**AVAILABLE RECORDS:**
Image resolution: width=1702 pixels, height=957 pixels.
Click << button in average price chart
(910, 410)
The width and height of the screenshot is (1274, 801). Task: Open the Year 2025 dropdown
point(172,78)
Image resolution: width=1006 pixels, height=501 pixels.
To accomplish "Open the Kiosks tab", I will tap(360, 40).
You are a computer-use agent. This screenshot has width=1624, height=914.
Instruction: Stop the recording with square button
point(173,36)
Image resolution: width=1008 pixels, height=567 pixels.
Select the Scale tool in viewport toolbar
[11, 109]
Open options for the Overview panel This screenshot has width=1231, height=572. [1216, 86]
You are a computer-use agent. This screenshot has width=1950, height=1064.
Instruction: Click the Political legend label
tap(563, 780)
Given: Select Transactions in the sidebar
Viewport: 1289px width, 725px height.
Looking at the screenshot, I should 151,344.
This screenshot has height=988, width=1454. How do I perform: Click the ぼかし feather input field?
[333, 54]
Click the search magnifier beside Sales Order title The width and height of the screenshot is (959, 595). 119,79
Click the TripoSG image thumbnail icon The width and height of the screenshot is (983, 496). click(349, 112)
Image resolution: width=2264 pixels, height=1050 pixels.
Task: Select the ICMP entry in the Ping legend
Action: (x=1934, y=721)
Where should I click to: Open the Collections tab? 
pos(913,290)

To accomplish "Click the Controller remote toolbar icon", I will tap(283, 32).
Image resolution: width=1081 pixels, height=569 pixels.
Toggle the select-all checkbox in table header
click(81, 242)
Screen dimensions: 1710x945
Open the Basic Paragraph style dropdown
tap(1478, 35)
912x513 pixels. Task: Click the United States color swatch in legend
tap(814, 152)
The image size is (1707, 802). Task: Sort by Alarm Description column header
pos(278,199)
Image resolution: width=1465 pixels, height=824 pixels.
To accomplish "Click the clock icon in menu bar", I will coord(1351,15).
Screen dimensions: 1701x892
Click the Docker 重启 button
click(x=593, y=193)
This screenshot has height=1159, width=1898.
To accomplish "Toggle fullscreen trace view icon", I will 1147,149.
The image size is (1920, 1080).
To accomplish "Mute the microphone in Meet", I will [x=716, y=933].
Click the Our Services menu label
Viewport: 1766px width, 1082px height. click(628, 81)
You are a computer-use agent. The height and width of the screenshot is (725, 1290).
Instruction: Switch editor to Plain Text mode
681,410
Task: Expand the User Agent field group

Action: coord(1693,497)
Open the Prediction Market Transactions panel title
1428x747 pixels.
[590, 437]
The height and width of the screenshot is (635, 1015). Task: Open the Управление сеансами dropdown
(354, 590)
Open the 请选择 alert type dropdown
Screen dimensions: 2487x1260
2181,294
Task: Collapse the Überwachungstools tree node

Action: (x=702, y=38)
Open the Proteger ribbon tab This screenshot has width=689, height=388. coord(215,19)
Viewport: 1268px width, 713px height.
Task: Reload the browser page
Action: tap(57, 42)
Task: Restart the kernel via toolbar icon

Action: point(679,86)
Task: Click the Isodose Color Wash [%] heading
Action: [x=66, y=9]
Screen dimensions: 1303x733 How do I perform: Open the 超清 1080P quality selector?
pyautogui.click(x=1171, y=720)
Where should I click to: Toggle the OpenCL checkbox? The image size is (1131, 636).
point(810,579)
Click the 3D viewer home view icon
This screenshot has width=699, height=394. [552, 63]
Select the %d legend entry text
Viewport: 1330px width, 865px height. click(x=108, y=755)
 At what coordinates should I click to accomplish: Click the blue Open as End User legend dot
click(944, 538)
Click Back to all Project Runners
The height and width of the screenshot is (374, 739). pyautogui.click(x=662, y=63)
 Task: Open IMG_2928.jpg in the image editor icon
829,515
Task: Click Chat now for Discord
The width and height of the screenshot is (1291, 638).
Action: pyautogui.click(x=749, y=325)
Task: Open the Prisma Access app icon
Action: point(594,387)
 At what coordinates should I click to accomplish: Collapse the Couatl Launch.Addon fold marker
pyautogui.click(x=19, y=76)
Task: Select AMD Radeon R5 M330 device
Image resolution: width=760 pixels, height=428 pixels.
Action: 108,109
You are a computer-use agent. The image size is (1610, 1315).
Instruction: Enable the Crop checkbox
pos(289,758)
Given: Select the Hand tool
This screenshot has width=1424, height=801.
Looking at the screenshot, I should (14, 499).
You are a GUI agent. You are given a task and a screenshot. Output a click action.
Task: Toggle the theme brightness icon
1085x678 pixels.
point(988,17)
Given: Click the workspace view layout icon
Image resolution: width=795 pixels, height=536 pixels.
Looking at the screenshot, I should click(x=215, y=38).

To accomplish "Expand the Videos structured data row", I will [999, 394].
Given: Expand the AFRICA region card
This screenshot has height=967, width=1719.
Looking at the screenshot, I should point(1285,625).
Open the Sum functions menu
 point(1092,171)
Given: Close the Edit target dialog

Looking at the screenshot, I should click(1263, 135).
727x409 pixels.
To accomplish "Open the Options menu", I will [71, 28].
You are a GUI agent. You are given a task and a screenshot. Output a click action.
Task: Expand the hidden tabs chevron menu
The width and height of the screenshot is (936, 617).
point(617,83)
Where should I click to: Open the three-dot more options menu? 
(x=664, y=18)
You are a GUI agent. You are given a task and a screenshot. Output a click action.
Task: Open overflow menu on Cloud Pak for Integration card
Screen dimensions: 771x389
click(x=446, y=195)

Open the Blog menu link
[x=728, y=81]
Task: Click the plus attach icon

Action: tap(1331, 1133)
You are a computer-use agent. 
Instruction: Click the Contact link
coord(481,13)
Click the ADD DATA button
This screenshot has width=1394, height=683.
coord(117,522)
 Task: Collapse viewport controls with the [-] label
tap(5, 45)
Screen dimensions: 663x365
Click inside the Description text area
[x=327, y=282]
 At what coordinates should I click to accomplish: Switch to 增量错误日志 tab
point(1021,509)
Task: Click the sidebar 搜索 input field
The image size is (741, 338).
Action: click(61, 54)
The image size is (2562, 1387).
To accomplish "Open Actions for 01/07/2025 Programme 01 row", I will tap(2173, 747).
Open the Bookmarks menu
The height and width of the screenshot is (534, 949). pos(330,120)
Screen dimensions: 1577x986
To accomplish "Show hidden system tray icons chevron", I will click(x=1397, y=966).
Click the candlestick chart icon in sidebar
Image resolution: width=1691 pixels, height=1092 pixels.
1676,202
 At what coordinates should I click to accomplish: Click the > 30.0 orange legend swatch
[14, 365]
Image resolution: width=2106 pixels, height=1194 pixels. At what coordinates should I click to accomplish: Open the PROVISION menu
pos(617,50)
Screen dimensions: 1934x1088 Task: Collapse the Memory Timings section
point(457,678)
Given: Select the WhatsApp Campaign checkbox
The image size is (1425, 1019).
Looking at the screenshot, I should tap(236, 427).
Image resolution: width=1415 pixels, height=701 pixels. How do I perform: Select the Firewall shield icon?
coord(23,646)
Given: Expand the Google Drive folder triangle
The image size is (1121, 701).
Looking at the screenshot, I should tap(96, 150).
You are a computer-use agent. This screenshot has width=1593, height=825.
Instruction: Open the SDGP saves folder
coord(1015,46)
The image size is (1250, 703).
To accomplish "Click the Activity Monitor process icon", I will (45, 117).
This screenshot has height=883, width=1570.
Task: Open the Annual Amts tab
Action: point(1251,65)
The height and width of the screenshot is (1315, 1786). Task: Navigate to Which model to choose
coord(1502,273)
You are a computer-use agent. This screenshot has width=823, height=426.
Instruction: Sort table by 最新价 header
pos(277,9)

**PROBLEM:** Give the entries again exactly, every one.

**WRITTEN SOLUTION:**
Image resolution: width=1702 pixels, height=957 pixels.
Click << button in average price chart
(910, 410)
The width and height of the screenshot is (1274, 801). Task: Open the Year 2025 dropdown
point(172,78)
Image resolution: width=1006 pixels, height=501 pixels.
To accomplish "Open the Kiosks tab", I will tap(360, 40).
You are a computer-use agent. This screenshot has width=1624, height=914.
Instruction: Stop the recording with square button
point(173,36)
Image resolution: width=1008 pixels, height=567 pixels.
Select the Scale tool in viewport toolbar
[11, 109]
Open options for the Overview panel This screenshot has width=1231, height=572. [1216, 86]
You are a computer-use agent. This screenshot has width=1950, height=1064.
Instruction: Click the Political legend label
tap(563, 780)
Given: Select Transactions in the sidebar
Viewport: 1289px width, 725px height.
Looking at the screenshot, I should 151,344.
This screenshot has height=988, width=1454. How do I perform: Click the ぼかし feather input field?
[333, 54]
Click the search magnifier beside Sales Order title The width and height of the screenshot is (959, 595). 119,79
Click the TripoSG image thumbnail icon The width and height of the screenshot is (983, 496). click(349, 112)
Image resolution: width=2264 pixels, height=1050 pixels.
Task: Select the ICMP entry in the Ping legend
Action: (x=1934, y=721)
Where should I click to: Open the Collections tab? 
pos(913,290)

To accomplish "Click the Controller remote toolbar icon", I will tap(283, 32).
Image resolution: width=1081 pixels, height=569 pixels.
Toggle the select-all checkbox in table header
click(81, 242)
Screen dimensions: 1710x945
Open the Basic Paragraph style dropdown
tap(1478, 35)
912x513 pixels. Task: Click the United States color swatch in legend
tap(814, 152)
The image size is (1707, 802). Task: Sort by Alarm Description column header
pos(278,199)
Image resolution: width=1465 pixels, height=824 pixels.
To accomplish "Click the clock icon in menu bar", I will coord(1351,15).
Screen dimensions: 1701x892
Click the Docker 重启 button
click(x=593, y=193)
This screenshot has height=1159, width=1898.
To accomplish "Toggle fullscreen trace view icon", I will 1147,149.
The image size is (1920, 1080).
To accomplish "Mute the microphone in Meet", I will [x=716, y=933].
Click the Our Services menu label
Viewport: 1766px width, 1082px height. click(628, 81)
You are a computer-use agent. The height and width of the screenshot is (725, 1290).
Instruction: Switch editor to Plain Text mode
681,410
Task: Expand the User Agent field group

Action: coord(1693,497)
Open the Prediction Market Transactions panel title
1428x747 pixels.
[590, 437]
The height and width of the screenshot is (635, 1015). Task: Open the Управление сеансами dropdown
(354, 590)
Open the 请选择 alert type dropdown
Screen dimensions: 2487x1260
2181,294
Task: Collapse the Überwachungstools tree node

Action: (x=702, y=38)
Open the Proteger ribbon tab This screenshot has width=689, height=388. coord(215,19)
Viewport: 1268px width, 713px height.
Task: Reload the browser page
Action: tap(57, 42)
Task: Restart the kernel via toolbar icon

Action: point(679,86)
Task: Click the Isodose Color Wash [%] heading
Action: [x=66, y=9]
Screen dimensions: 1303x733 How do I perform: Open the 超清 1080P quality selector?
pyautogui.click(x=1171, y=720)
Where should I click to: Toggle the OpenCL checkbox? The image size is (1131, 636).
point(810,579)
Click the 3D viewer home view icon
This screenshot has width=699, height=394. [552, 63]
Select the %d legend entry text
Viewport: 1330px width, 865px height. click(x=108, y=755)
 At what coordinates should I click to accomplish: Click the blue Open as End User legend dot
click(944, 538)
Click Back to all Project Runners
The height and width of the screenshot is (374, 739). pyautogui.click(x=662, y=63)
 Task: Open IMG_2928.jpg in the image editor icon
829,515
Task: Click Chat now for Discord
The width and height of the screenshot is (1291, 638).
Action: pyautogui.click(x=749, y=325)
Task: Open the Prisma Access app icon
Action: point(594,387)
 At what coordinates should I click to accomplish: Collapse the Couatl Launch.Addon fold marker
pyautogui.click(x=19, y=76)
Task: Select AMD Radeon R5 M330 device
Image resolution: width=760 pixels, height=428 pixels.
Action: 108,109
You are a computer-use agent. The image size is (1610, 1315).
Instruction: Enable the Crop checkbox
pos(289,758)
Given: Select the Hand tool
This screenshot has width=1424, height=801.
Looking at the screenshot, I should (14, 499).
You are a GUI agent. You are given a task and a screenshot. Output a click action.
Task: Toggle the theme brightness icon
1085x678 pixels.
point(988,17)
Given: Click the workspace view layout icon
Image resolution: width=795 pixels, height=536 pixels.
Looking at the screenshot, I should click(x=215, y=38).

To accomplish "Expand the Videos structured data row", I will [999, 394].
Given: Expand the AFRICA region card
This screenshot has height=967, width=1719.
Looking at the screenshot, I should point(1285,625).
Open the Sum functions menu
 point(1092,171)
Given: Close the Edit target dialog

Looking at the screenshot, I should click(1263, 135).
727x409 pixels.
To accomplish "Open the Options menu", I will [71, 28].
You are a GUI agent. You are given a task and a screenshot. Output a click action.
Task: Expand the hidden tabs chevron menu
The width and height of the screenshot is (936, 617).
point(617,83)
Where should I click to: Open the three-dot more options menu? 
(x=664, y=18)
You are a GUI agent. You are given a task and a screenshot. Output a click action.
Task: Open overflow menu on Cloud Pak for Integration card
Screen dimensions: 771x389
click(x=446, y=195)

Open the Blog menu link
[x=728, y=81]
Task: Click the plus attach icon

Action: tap(1331, 1133)
You are a computer-use agent. 
Instruction: Click the Contact link
coord(481,13)
Click the ADD DATA button
This screenshot has width=1394, height=683.
coord(117,522)
 Task: Collapse viewport controls with the [-] label
tap(5, 45)
Screen dimensions: 663x365
Click inside the Description text area
[x=327, y=282]
 At what coordinates should I click to accomplish: Switch to 增量错误日志 tab
point(1021,509)
Task: Click the sidebar 搜索 input field
The image size is (741, 338).
Action: click(61, 54)
The image size is (2562, 1387).
To accomplish "Open Actions for 01/07/2025 Programme 01 row", I will tap(2173, 747).
Open the Bookmarks menu
The height and width of the screenshot is (534, 949). pos(330,120)
Screen dimensions: 1577x986
To accomplish "Show hidden system tray icons chevron", I will click(x=1397, y=966).
Click the candlestick chart icon in sidebar
Image resolution: width=1691 pixels, height=1092 pixels.
1676,202
 At what coordinates should I click to accomplish: Click the > 30.0 orange legend swatch
[14, 365]
Image resolution: width=2106 pixels, height=1194 pixels. At what coordinates should I click to accomplish: Open the PROVISION menu
pos(617,50)
Screen dimensions: 1934x1088 Task: Collapse the Memory Timings section
point(457,678)
Given: Select the WhatsApp Campaign checkbox
The image size is (1425, 1019).
Looking at the screenshot, I should tap(236, 427).
Image resolution: width=1415 pixels, height=701 pixels. How do I perform: Select the Firewall shield icon?
coord(23,646)
Given: Expand the Google Drive folder triangle
The image size is (1121, 701).
Looking at the screenshot, I should tap(96, 150).
You are a computer-use agent. This screenshot has width=1593, height=825.
Instruction: Open the SDGP saves folder
coord(1015,46)
The image size is (1250, 703).
To accomplish "Click the Activity Monitor process icon", I will (45, 117).
This screenshot has height=883, width=1570.
Task: Open the Annual Amts tab
Action: point(1251,65)
The height and width of the screenshot is (1315, 1786). Task: Navigate to Which model to choose
coord(1502,273)
You are a computer-use agent. This screenshot has width=823, height=426.
Instruction: Sort table by 最新价 header
pos(277,9)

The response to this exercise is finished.